Well i'll be in good ole athens come this time next week. I'm definitely looking forward to my first official popfest after years of missing "da plane". I am also looking forward to a little bit of travelling for my summer wanderlust. I believe the 8 or 9 hour drive will definitely satisfay that craving for a while.

I am a little hesitant however. The circumstances on my departure were a little weird involving a few people in town and im dreading any awkward run ins. People that i know/knew intimately and to some extent more so than their own friends and family have become more or less ghosts of my memories. It's been such a short time but the spanse seems like years. Time and memory seem to take on much different relations to my experience when im living as opposed to being alive.

One of these such "strangers" has recently requested a very unexpected favor of me. The nature of which i could have never predicted and to be completely honest a part of me feels like i was "the last option". On one hand i feel it would be not only burdensome, probably inappropriate considering our current relationship status, and awkward. On the other, i do feel somewhat obligated and to a fair degree, happy to do this favor.

I've obviously made no decision and will likely go back and forth on it before hammering something to the wall and using my trusty "yes" and "no" dart, i'll settle things decidedly.

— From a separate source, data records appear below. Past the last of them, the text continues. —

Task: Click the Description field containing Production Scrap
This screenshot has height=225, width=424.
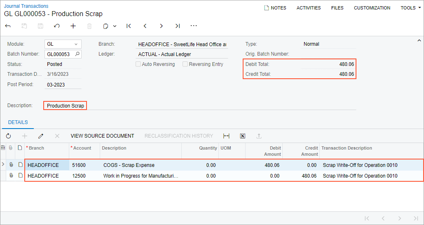Action: [66, 106]
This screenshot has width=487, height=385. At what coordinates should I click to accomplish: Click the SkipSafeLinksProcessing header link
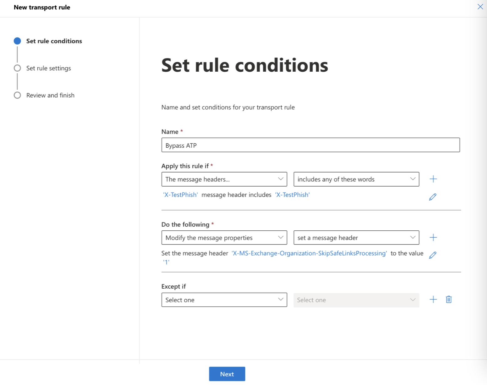[309, 253]
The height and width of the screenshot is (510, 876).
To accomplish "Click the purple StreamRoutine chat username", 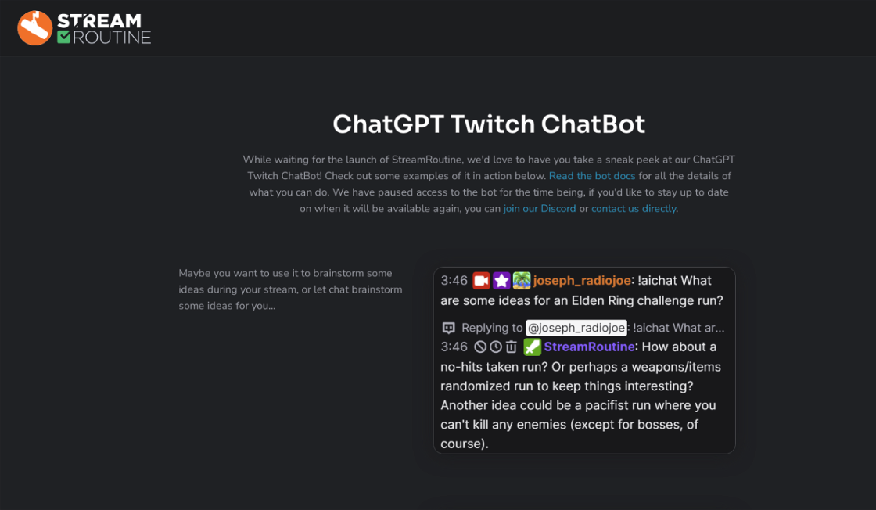I will (x=589, y=347).
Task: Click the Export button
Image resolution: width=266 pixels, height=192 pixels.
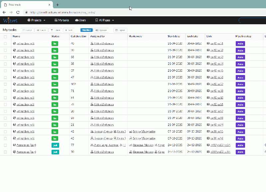Action: [120, 30]
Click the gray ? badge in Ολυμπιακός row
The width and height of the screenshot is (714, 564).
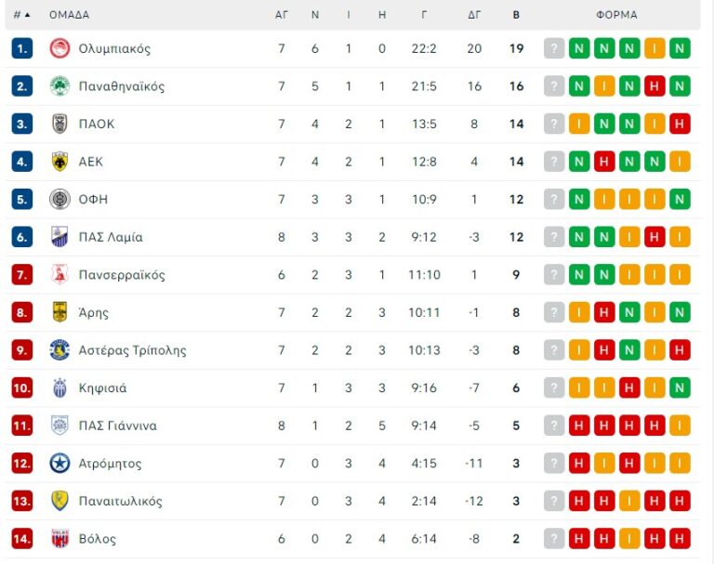[554, 48]
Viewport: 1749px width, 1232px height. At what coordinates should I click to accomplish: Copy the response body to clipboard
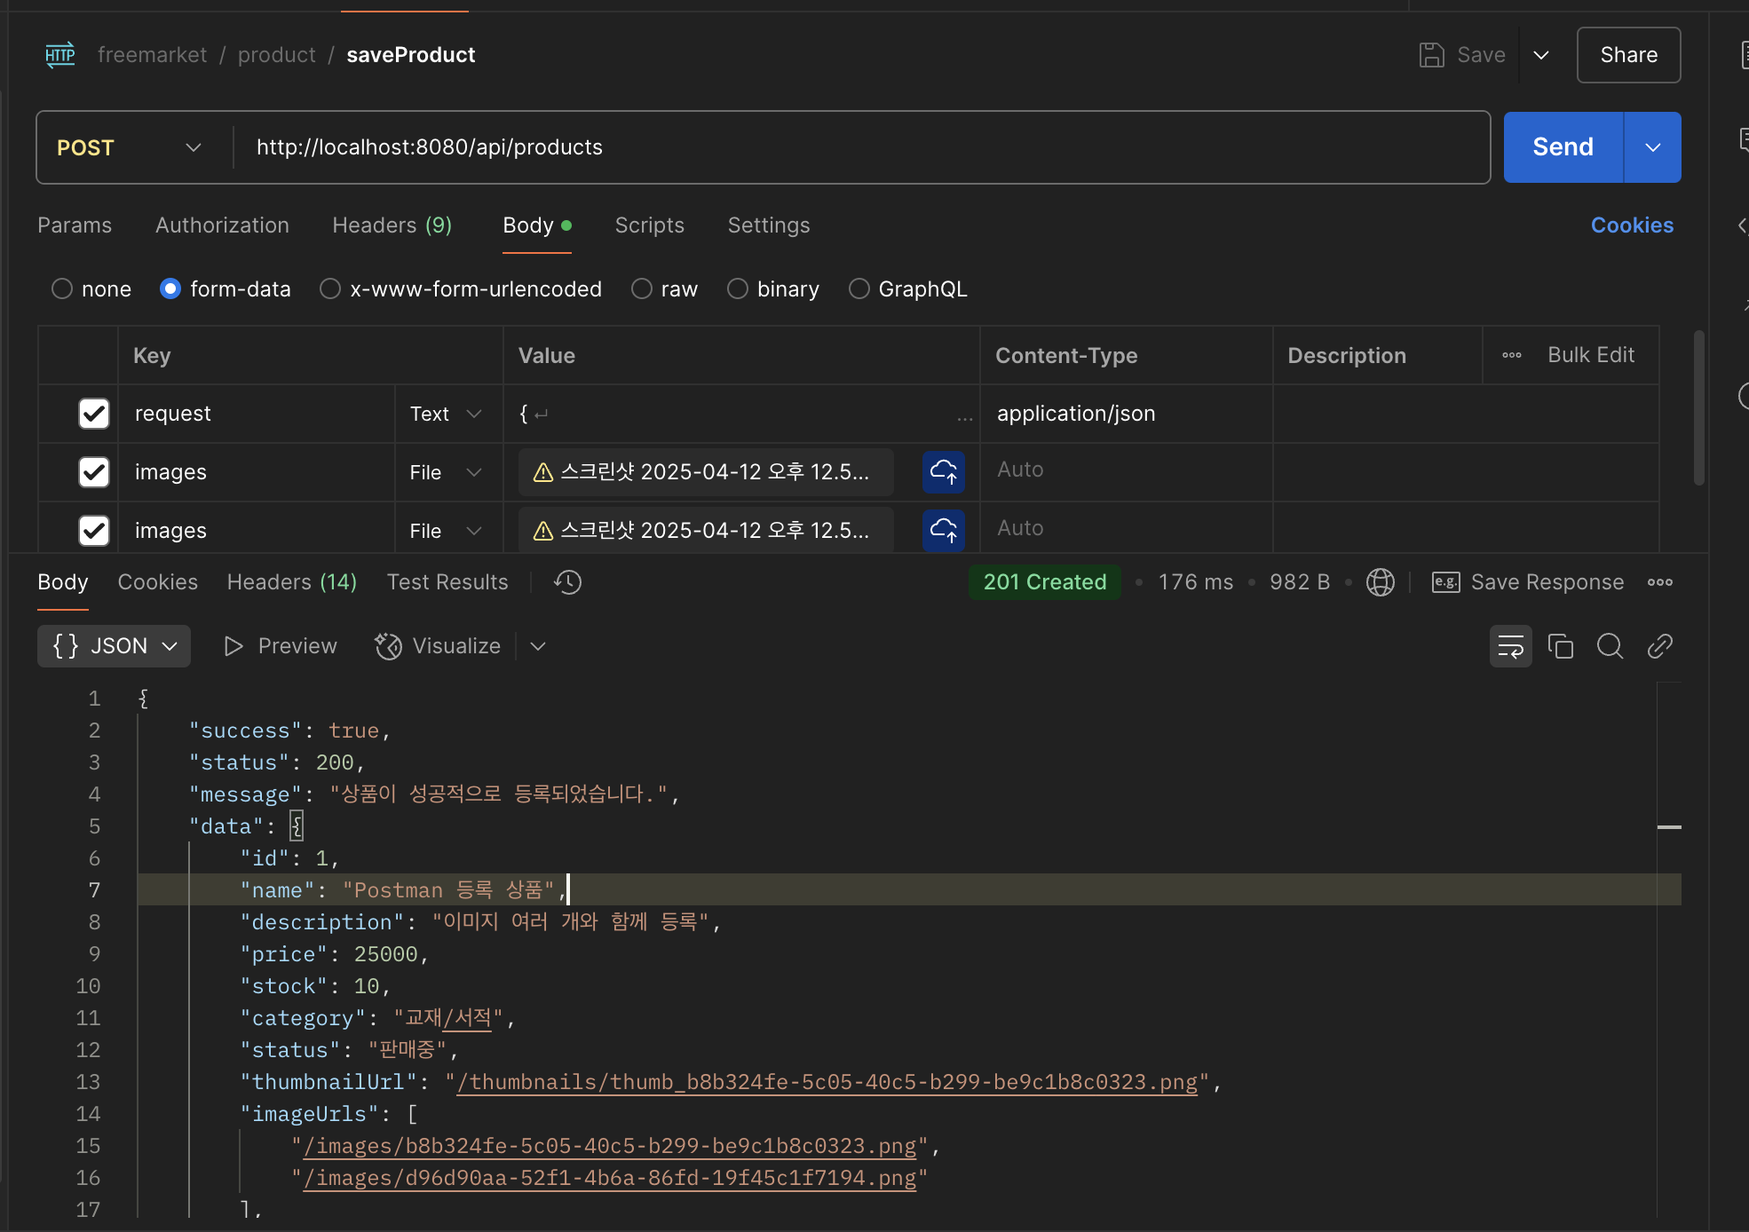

In lighter news: i have gained 5 pounds. I don't know if i've mentioned this already however my swelling pride at such news has made me blurt it out randomly every few minutes. It has made conversations awkward on more than one occasion. They can't seem to grasp the weight (HAHA) of the situation. SO yes currently i have broken 130 pounds and upgraded my chicken legs to turkey legs. The arms still resemble angel hair, but an old lady that came into the store gave me a pitiable spaghetti arm compliment so who knows.